The Hague Declaration has been signed at this point by 99 representatives from UN agencies, government, the diplomatic corps, academia, and think tanks (as of 20 January 2018). They include the 26th Prime Minister of Australia and Chair of the Independent Commission on Multilateralism, Kevin Rudd, Dutch Foreign Affairs Minister Halbe Zijlstra, the Iraqi Minister for Water Hassan Janabi, to European Climate Foundation Chief Executive Laurence Tubiana, the UNCCD chief Monique Barbut, and the former UNFCCC executive secretary and current convenor of Mission2020 Christiana Figueres.
The Declaration provides a six point plan
"This Declaration takes what we've learnt about climate-related risks being a key factor – and at times a key driver – of human insecurity and conflict and turns it into a practical plan of action," Hassan Janabi, the Iraqi Water Minister said. "And not a moment too soon – the changing climate is already making many of the complex crises the world currently faces – from migration to conflict, resource shortages to terrorism – much harder to solve as I've seen first hand in the face of dwindling water resources in Iraq."
The Declaration is a six point plan covering a call for a UN envoy to be appointed and a process for developing a climate security risk assessment as well as concrete actions in some of the most vulnerable countries including Mali and Iraq. It seeks to move the community of practice that has built up around the issue from knowledge into action.
Monika Sie Dhian Ho, Director of the Clingendael Institute said: "The impact of climate-related insecurity has the potential to dwarf the political unrest seen in Europe by the migration crisis.

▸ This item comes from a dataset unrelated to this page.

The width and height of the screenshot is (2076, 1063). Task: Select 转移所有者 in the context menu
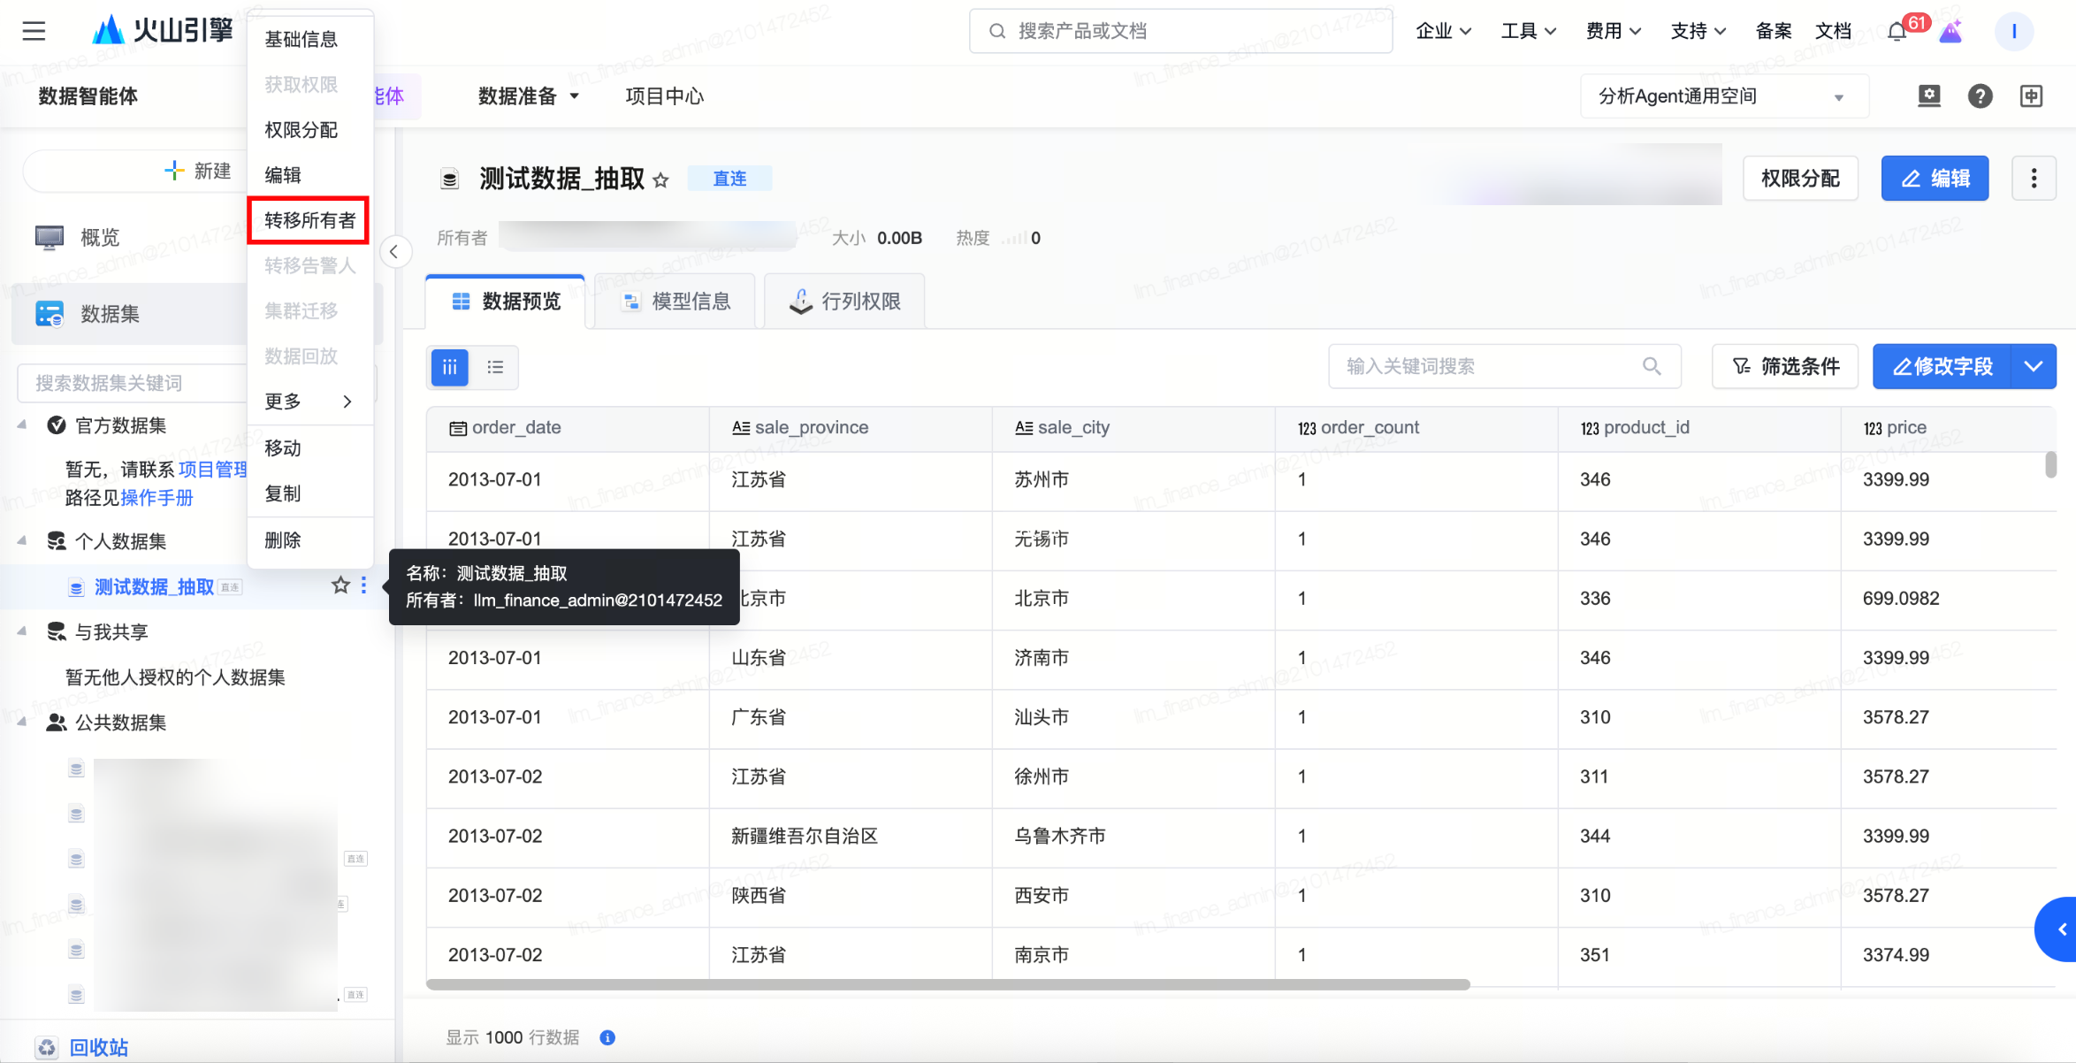coord(309,220)
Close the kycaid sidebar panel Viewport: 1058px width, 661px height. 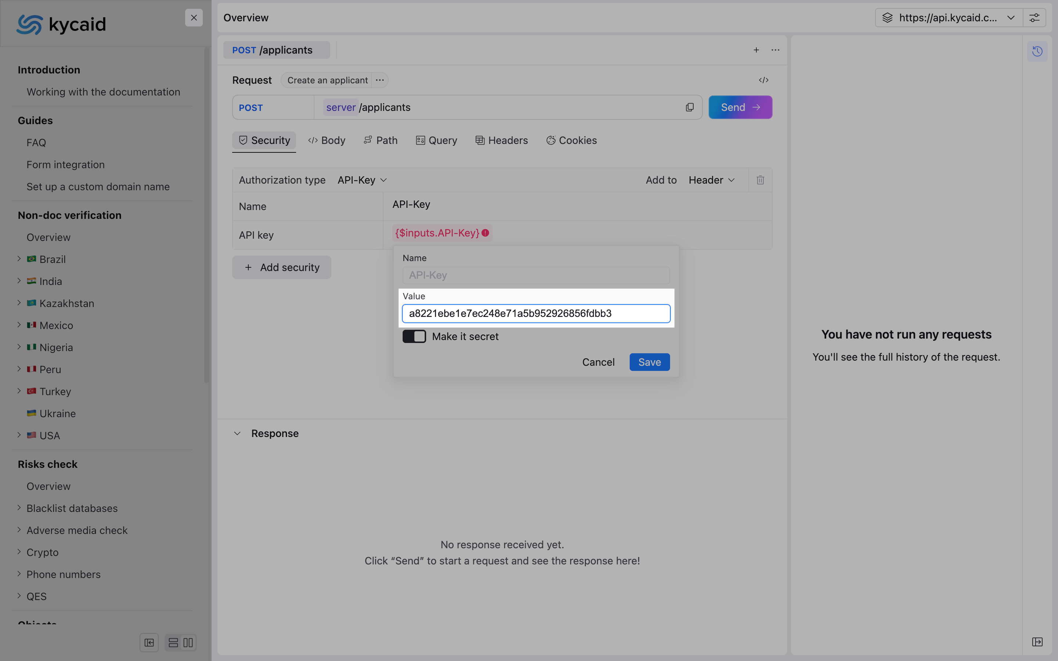[x=194, y=18]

It is therefore a good thing that so many organisations have already endorsed the call for action embodied in the Hague Declaration on Planetary Security. We hereby invite everyone who has concerns on this topic to endorse the online declaration."
Everyone needs to work together to deal and manage threats before they arise
The Declaration, marks the first time there has been such broad support for a programme of action on climate security, will now be opened broadly for signature following a significant year for climate security in which there was an Australian Senate Enquiry into the issue, the launch of the EU’s new strategy for promoting resilience, and the Lake Chad UN Security Council resolution and subsequently announced comprehensive risk assessment.
At the heart of the plan is the need for everyone to work together to deal and manage threats before they arise – whether they be migration, displacement, assessing climate security risks and ensuring development is sensitive to the changing climate. Ongoing and new support programmes in the field of humanitarian aid, migration, security, as well as early warning and military missions, need to take better account of climate risks.
“The Hague Declaration on Planetary Security shows the commitment of a growing community of practice to recognize the geopolitical implications of global environmental change and need to systematically address the compound risks around climate change,“ said Alexander Carius, the managing director of adelphi, a Berlin based think tank and one of the conference organisers.
The declaration will guide the community's work going forward
“The USGCRP Climate Science Special Report underscores that climate change is a threat multiplier for global instability by stating clearly that we are now living in the warmest period in the history of modern civilization. Climate change is one of the most fundamental global security challenges we face in the 21st century which is why this call to action is so timely,” said Sherri Goodman, Former Deputy Undersecretary of Defense (Environmental Security).
The declaration will guide the community's work going forward. Through the Planetary Security Initiative, the signatories will endeavour to encourage linkages and partnership on related initiatives, offer stewardship where required, and capture progress so everyone can see how they are doing.
Kevin Rudd said: "Climate change is one of the great geopolitical risks of this century. This Declaration captures many of the ideas long called for by those passionate about the nexus between climate and security, especially the island nations of the Pacific which are on the frontline of this battle. It is important the UN Secretary-General and the UN Security Council are able to take these ideas forward in the coming months."
New report: Action on Climate and Security Risks
In the run-up to the Planetary Security Conference the report Action on Climate and Security Risks – Review of Progress 2017 had been published. This report by the Planetary Security Initiative looks at progress made on policy and practical responses to climate-security risks for 2016-2017. Using the independent G7 commissioned report A New Climate for Peace as a basis, and building on last year’s report, Towards A Global Resilience Agenda, this year’s report sets out the key achievements, pitfalls and new challenges facing the foreign policy community working to reduce climate-fragility risks.
The scan of the 2017 horizon shows that climate fragility risks persist and are worsening. The world is facing more climatic extremes, a greater number of increasingly internationalised conflicts, the highest levels of hunger and displacement since World War Two, and an increasingly volatile geopolitical landscape. A review of progress presents a mixed bag but, on balance, offers more grounds for optimism than for pessimism.